ABOUT THIS EXERCISE —
The output should be the records themselves, given again exactly.

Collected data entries
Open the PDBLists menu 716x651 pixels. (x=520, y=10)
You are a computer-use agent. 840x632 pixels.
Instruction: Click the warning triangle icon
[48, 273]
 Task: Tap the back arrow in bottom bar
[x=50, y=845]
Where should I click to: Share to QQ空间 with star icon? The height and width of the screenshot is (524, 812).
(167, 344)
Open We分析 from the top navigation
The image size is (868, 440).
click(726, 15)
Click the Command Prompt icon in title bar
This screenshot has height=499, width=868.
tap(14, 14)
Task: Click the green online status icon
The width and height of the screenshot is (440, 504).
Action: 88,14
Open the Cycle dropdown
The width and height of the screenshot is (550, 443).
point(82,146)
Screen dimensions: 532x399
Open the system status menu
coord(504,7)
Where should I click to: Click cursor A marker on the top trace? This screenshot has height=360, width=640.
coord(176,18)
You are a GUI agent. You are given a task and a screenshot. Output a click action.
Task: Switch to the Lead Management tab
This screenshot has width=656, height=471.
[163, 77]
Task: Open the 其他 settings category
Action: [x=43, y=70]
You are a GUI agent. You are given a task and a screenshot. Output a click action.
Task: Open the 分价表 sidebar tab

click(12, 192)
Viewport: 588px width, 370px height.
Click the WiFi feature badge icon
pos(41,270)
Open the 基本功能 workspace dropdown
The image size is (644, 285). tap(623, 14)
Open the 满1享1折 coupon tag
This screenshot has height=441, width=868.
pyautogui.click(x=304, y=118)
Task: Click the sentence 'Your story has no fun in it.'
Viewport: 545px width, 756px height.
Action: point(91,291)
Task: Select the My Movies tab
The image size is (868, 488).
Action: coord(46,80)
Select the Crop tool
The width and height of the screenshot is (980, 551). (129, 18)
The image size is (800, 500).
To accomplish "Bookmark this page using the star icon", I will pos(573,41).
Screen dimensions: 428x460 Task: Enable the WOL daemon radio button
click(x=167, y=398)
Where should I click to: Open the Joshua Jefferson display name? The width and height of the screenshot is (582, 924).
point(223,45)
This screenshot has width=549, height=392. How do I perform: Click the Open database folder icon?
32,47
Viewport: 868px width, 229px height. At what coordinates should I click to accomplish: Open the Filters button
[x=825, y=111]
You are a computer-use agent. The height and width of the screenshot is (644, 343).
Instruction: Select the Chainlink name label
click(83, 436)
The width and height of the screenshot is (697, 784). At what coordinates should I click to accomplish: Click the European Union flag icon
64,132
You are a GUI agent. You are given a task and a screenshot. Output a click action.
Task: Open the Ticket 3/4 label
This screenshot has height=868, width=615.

ANSWER TO THIS PROBLEM —
Open the PDBLists menu 716x651 pixels. (x=520, y=10)
You are a computer-use agent. 840x632 pixels.
Instruction: Click the warning triangle icon
[48, 273]
 Task: Tap the back arrow in bottom bar
[x=50, y=845]
Where should I click to: Share to QQ空间 with star icon? The height and width of the screenshot is (524, 812).
(167, 344)
Open We分析 from the top navigation
The image size is (868, 440).
click(726, 15)
Click the Command Prompt icon in title bar
This screenshot has height=499, width=868.
tap(14, 14)
Task: Click the green online status icon
The width and height of the screenshot is (440, 504).
Action: 88,14
Open the Cycle dropdown
The width and height of the screenshot is (550, 443).
point(82,146)
Screen dimensions: 532x399
Open the system status menu
coord(504,7)
Where should I click to: Click cursor A marker on the top trace? This screenshot has height=360, width=640.
coord(176,18)
You are a GUI agent. You are given a task and a screenshot. Output a click action.
Task: Switch to the Lead Management tab
This screenshot has width=656, height=471.
[163, 77]
Task: Open the 其他 settings category
Action: [x=43, y=70]
You are a GUI agent. You are given a task and a screenshot. Output a click action.
Task: Open the 分价表 sidebar tab

click(12, 192)
Viewport: 588px width, 370px height.
Click the WiFi feature badge icon
pos(41,270)
Open the 基本功能 workspace dropdown
The image size is (644, 285). tap(623, 14)
Open the 满1享1折 coupon tag
This screenshot has height=441, width=868.
pyautogui.click(x=304, y=118)
Task: Click the sentence 'Your story has no fun in it.'
Viewport: 545px width, 756px height.
Action: point(91,291)
Task: Select the My Movies tab
The image size is (868, 488).
Action: coord(46,80)
Select the Crop tool
The width and height of the screenshot is (980, 551). (129, 18)
The image size is (800, 500).
To accomplish "Bookmark this page using the star icon", I will pos(573,41).
Screen dimensions: 428x460 Task: Enable the WOL daemon radio button
click(x=167, y=398)
Where should I click to: Open the Joshua Jefferson display name? The width and height of the screenshot is (582, 924).
point(223,45)
This screenshot has width=549, height=392. How do I perform: Click the Open database folder icon?
32,47
Viewport: 868px width, 229px height. At what coordinates should I click to accomplish: Open the Filters button
[x=825, y=111]
You are a computer-use agent. The height and width of the screenshot is (644, 343).
Instruction: Select the Chainlink name label
click(83, 436)
The width and height of the screenshot is (697, 784). At what coordinates should I click to accomplish: Click the European Union flag icon
64,132
You are a GUI agent. You are given a task and a screenshot. Output a click action.
Task: Open the Ticket 3/4 label
This screenshot has height=868, width=615.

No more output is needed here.